Thanks @ArjenEX / @HansS for your time and response
@iCFO I too love this forum
I see @nidhichirania. In that case:
I would create a collection with the Create Collection Column node, use Wildcard/Regex Selection and use the beforementioned filter.
Next, add a Column Expression node and average the AggregatedValue collection
If you don’t have it, I highly recommend getting it. It’s one of the most versatile nodes out there.
The output seems to match your expected output (whereby yours has higher precision off course due to my dummy setup) .
V2 WF:
Mean of variable columns V2.knwf (16.9 KB)
PS: @iCFO While we’re at it, maybe another one for your cook book as I don’t see the Create Collection node being used a lot around here and you can do useful stuff with it pretty quickly
Hi @nidhichirania @ArjenEX , there is really no need to create a Collection for this.
Since you are already using the Column Expressions node, and since it’ll always be 3 columns, you can access nodes without having to bother about their names by using their index.
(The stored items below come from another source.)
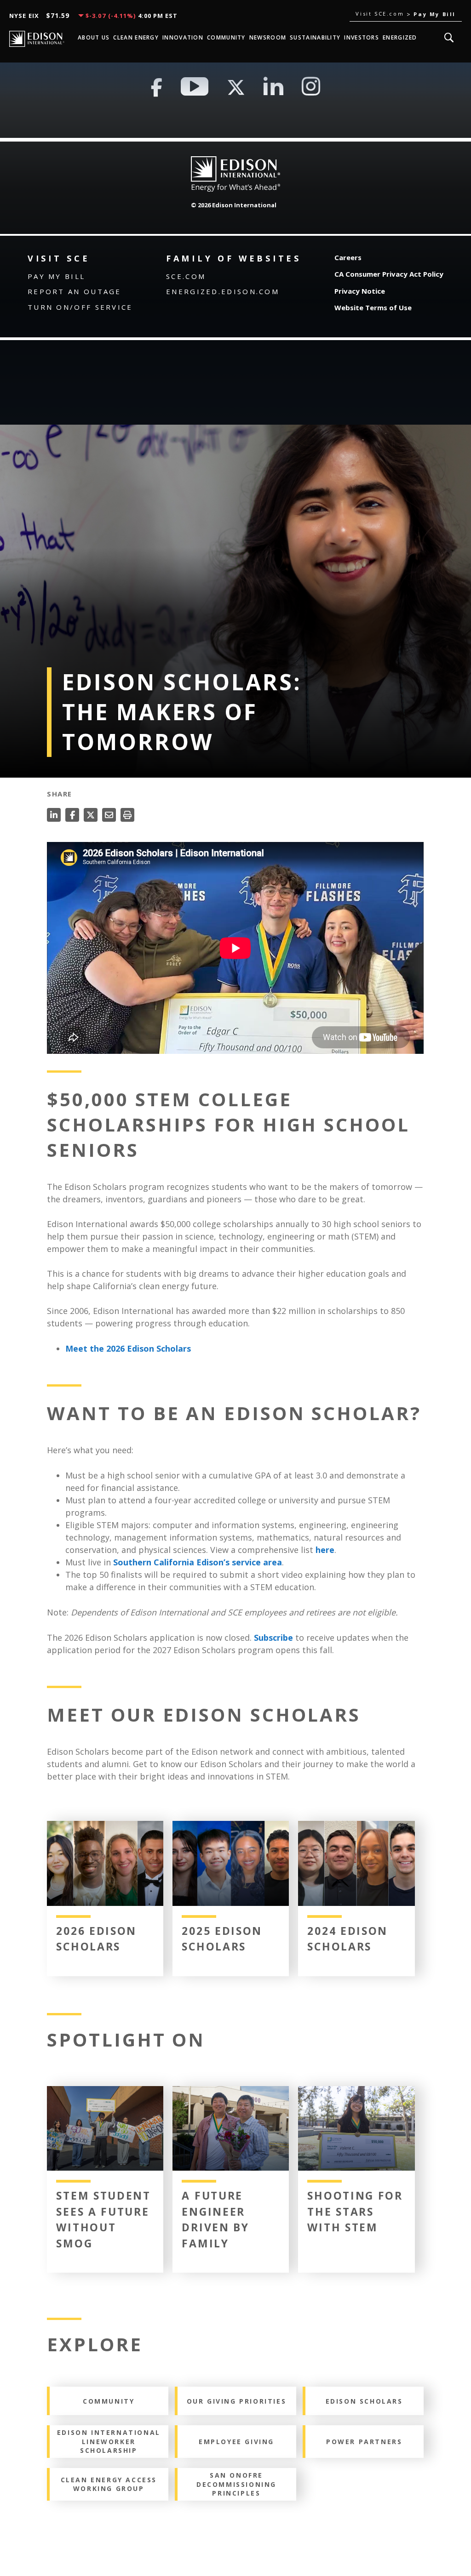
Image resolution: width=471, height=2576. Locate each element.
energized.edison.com (222, 291)
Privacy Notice (359, 291)
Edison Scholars (364, 2401)
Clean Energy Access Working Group (109, 2484)
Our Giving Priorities (237, 2401)
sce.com (186, 276)
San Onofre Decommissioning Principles (236, 2484)
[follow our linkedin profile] (273, 87)
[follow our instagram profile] (311, 87)
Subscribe (273, 1637)
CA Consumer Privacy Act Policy (388, 274)
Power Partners (364, 2441)
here (325, 1549)
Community (108, 2401)
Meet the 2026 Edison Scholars (128, 1348)
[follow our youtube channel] (194, 87)
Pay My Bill (56, 276)
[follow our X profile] (236, 87)
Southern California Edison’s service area (197, 1562)
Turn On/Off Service (80, 307)
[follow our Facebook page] (156, 87)
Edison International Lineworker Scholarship (109, 2441)
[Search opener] (448, 37)
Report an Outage (74, 291)
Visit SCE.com (381, 13)
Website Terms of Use (373, 307)
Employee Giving (236, 2441)
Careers (348, 257)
Here’s a demo I did about this a while ago as someone asked about it:
So, for your case, something like this will work:
average(column(0), column(1), column(2))
It does not matter what the headers of these 3 columns are or will be.
Input:
Results:
Even if the names are different, it will calculate average on the 3 columns:
@ArjenEX , @bruno29a
I like both your solutions (Thanks for sharing) but I still go with the column aggregator
br
This topic was automatically closed 90 days after the last reply. New replies are no longer allowed.